What you should do>
How many of the lines below contain "icon"? Answer with that number alone.

(Provided records)

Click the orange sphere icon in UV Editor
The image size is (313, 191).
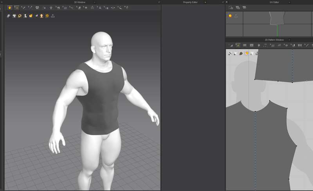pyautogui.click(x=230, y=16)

(End Provided records)
(Provided records)

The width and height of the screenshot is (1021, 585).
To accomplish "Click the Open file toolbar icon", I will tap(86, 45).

(End Provided records)

Answer for the task>
2